- **Assignment**
The expected output is an exact copy of each line from the line with "Click the red circle graphic on banner" through the end of the data below, with no pictures in it.

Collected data

------------------------------

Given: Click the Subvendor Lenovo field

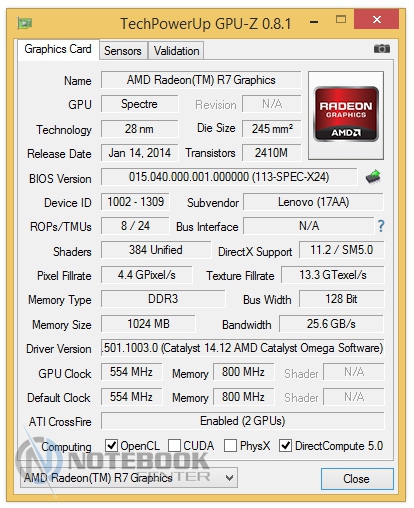Looking at the screenshot, I should click(x=313, y=202).
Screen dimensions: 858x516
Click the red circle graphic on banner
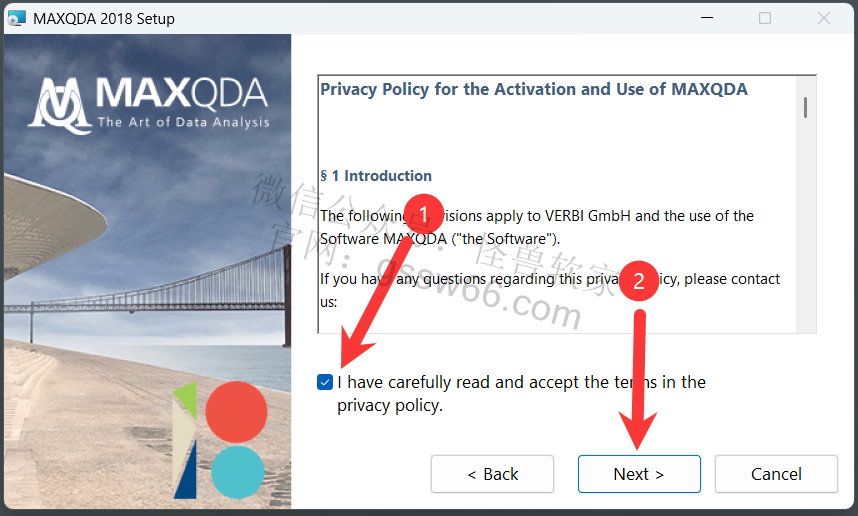point(236,412)
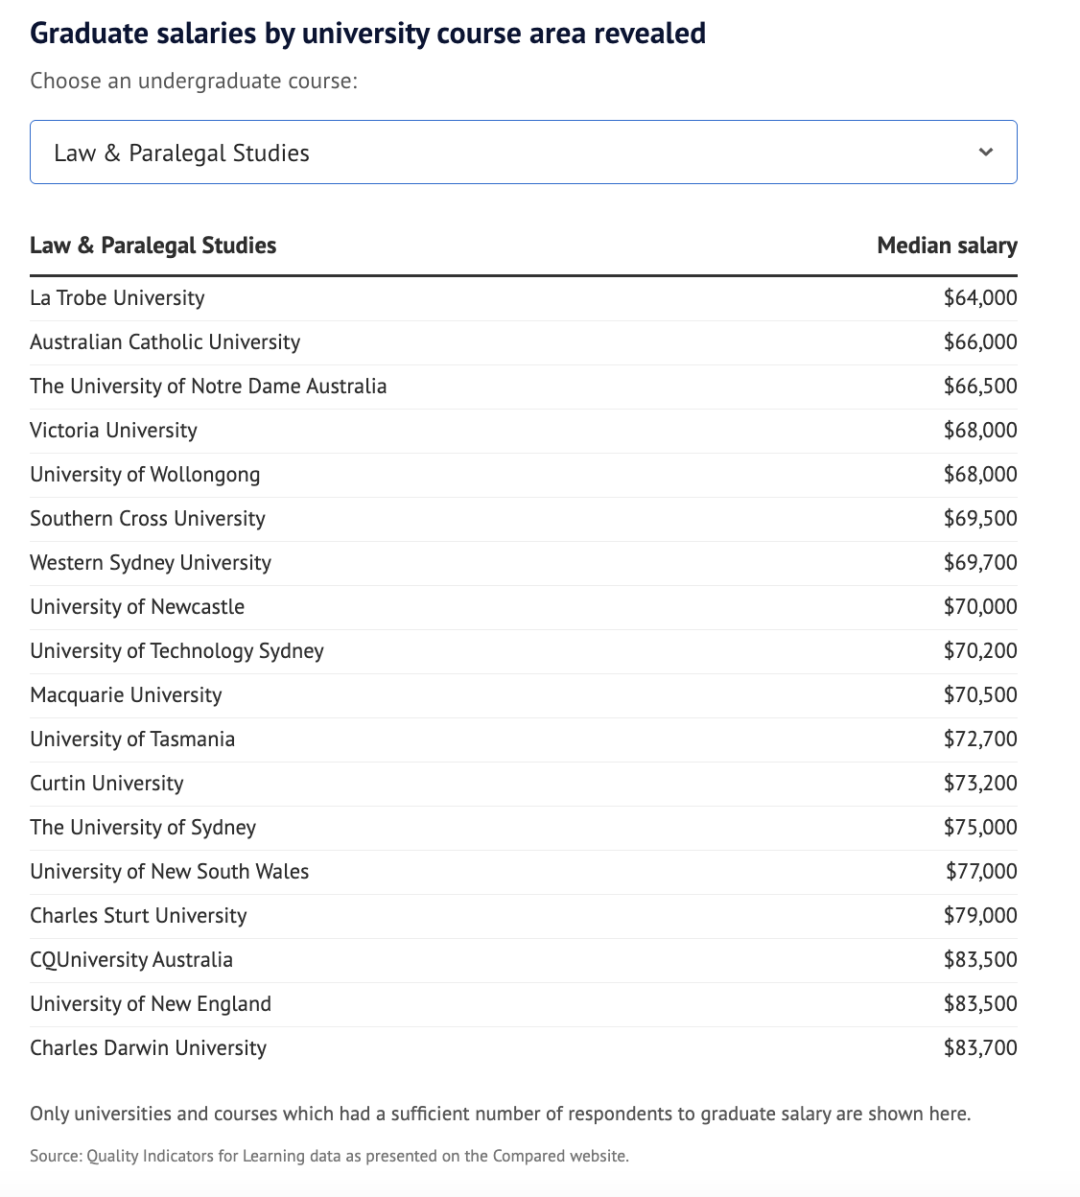
Task: Click the Law & Paralegal Studies table header
Action: point(153,245)
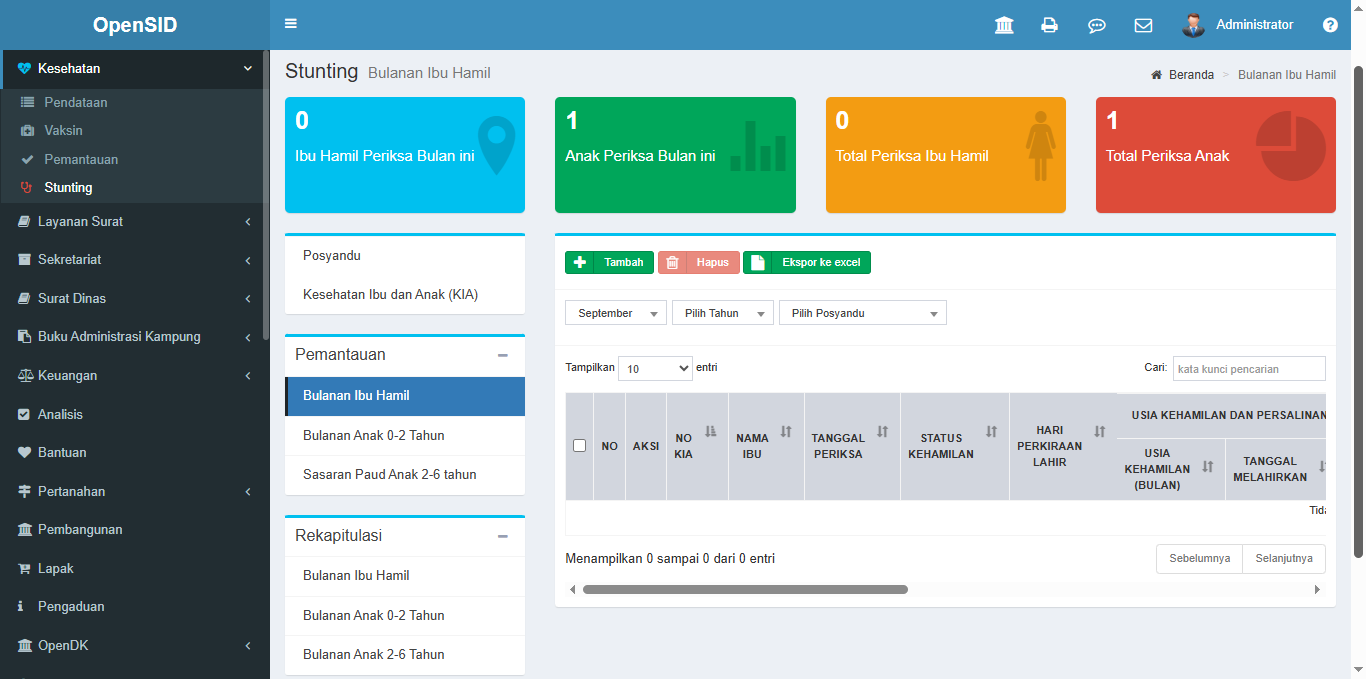
Task: Select Bulanan Anak 0-2 Tahun under Pemantauan
Action: (x=374, y=435)
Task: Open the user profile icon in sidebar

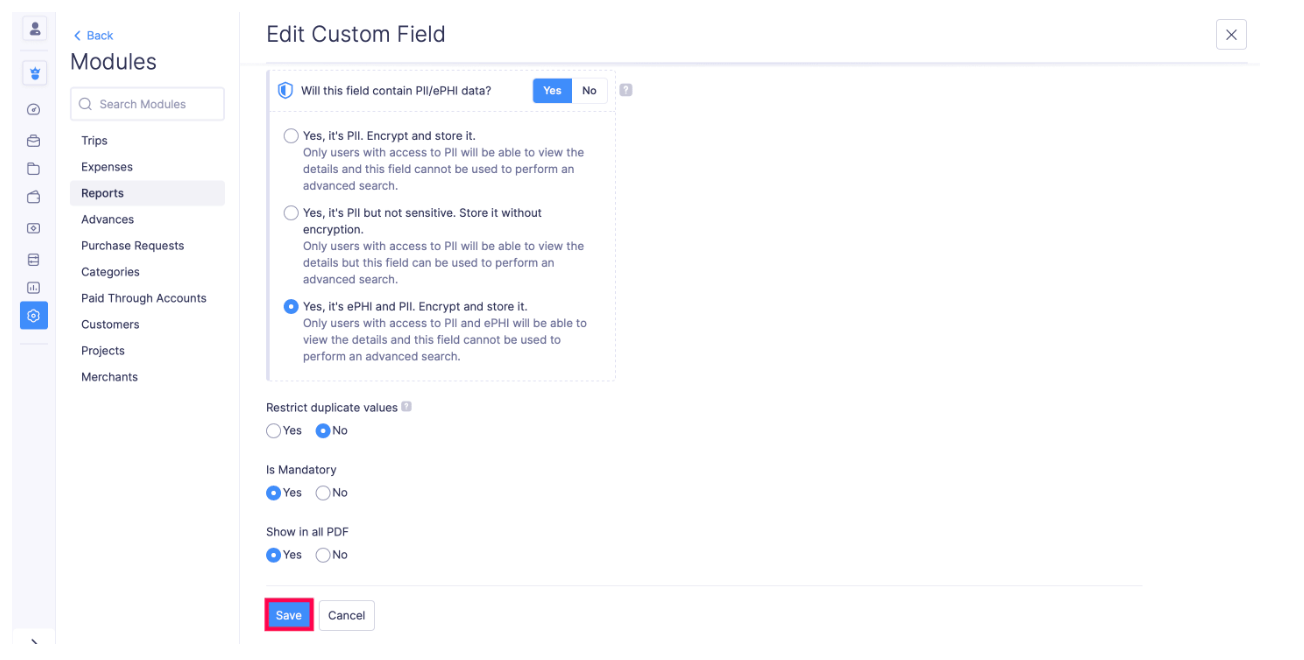Action: click(34, 30)
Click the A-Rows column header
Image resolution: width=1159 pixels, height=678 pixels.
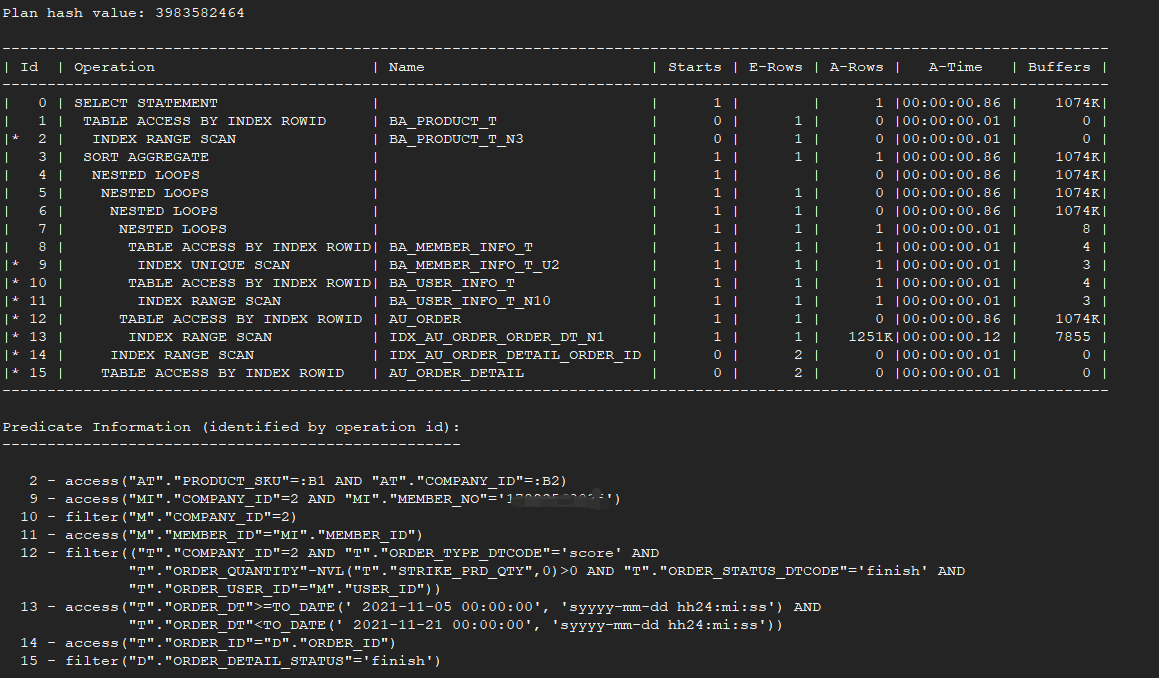coord(856,67)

------------------------------

- **Exercise response**
Click the red circle graphic on banner
point(236,412)
Task: Click the Law & Paralegal Studies table header
Action: point(153,245)
Task: Select Bulanan Anak 0-2 Tahun under Pemantauan
Action: (x=374, y=435)
Task: Open the user profile icon in sidebar

Action: click(34, 30)
Click the A-Rows column header
Image resolution: width=1159 pixels, height=678 pixels.
coord(856,67)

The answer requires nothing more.